Mel, melaço, cana moída sob a
árvore frondosa que resistiu à seca do sertão. No meio do nada, onde nem estrada
há, a fugaz sensação de que a felicidade tem lugar. Mas não nos perguntemos
onde ele está. Pode estar longe, na lonjura que nem os olhos conseguem enxergar
no mapa-múndi, ou colada logo ali no colo da amada que se embriaga de
alcaloides. Afinal, no contexto sem texto que sequer sabemos antecipar o final,
como descrever estampas de sabonete no funesto lembrar abissal? Foi, existiu ou
apenas é um louco e sombrio lembrar?
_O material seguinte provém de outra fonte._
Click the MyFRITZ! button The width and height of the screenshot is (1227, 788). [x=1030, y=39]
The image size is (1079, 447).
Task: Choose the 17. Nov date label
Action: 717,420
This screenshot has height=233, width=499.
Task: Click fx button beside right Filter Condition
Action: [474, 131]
Morreremos sem saber o que falar...
Tobias corria as estradas cheias
de secura e morte feito consorte da veleidade que nos foge a cada dia. Cravava
as esporas no dorso do cavalo cansado para mais cedo chegar. O sangue do animal
escorria na terra esturricada e se derramava junto com o suor que cobria os pelos
molhados de dor. Sem dó, Tobias batia com o chicote feito de couro de um bicho
que morreu para depois fazer sofrer o dorso de outro igual. A muitas léguas de
uma saudade sem tréguas, dessa que não se mede nem com mil réguas, apenas queria
chegar e se achegar nos braços de Maria. Ao animal espancado restaria quem sabe uma
ou outra égua. Se esta no cio estiver.
Na fazenda, cantilena na cantoria
irreal, o homem roda as madeiras que moem a cana cortada que logo será
aguardente ou garapa. Envolvido em si mesmo, envolto na penumbra das folhas que
sobreviveram à secura do tempo, o homem da fantasia é apenas o mote de alguma poesia
de cordel que virá e se perderá ao léu do rentista do mundo que crê ser artista.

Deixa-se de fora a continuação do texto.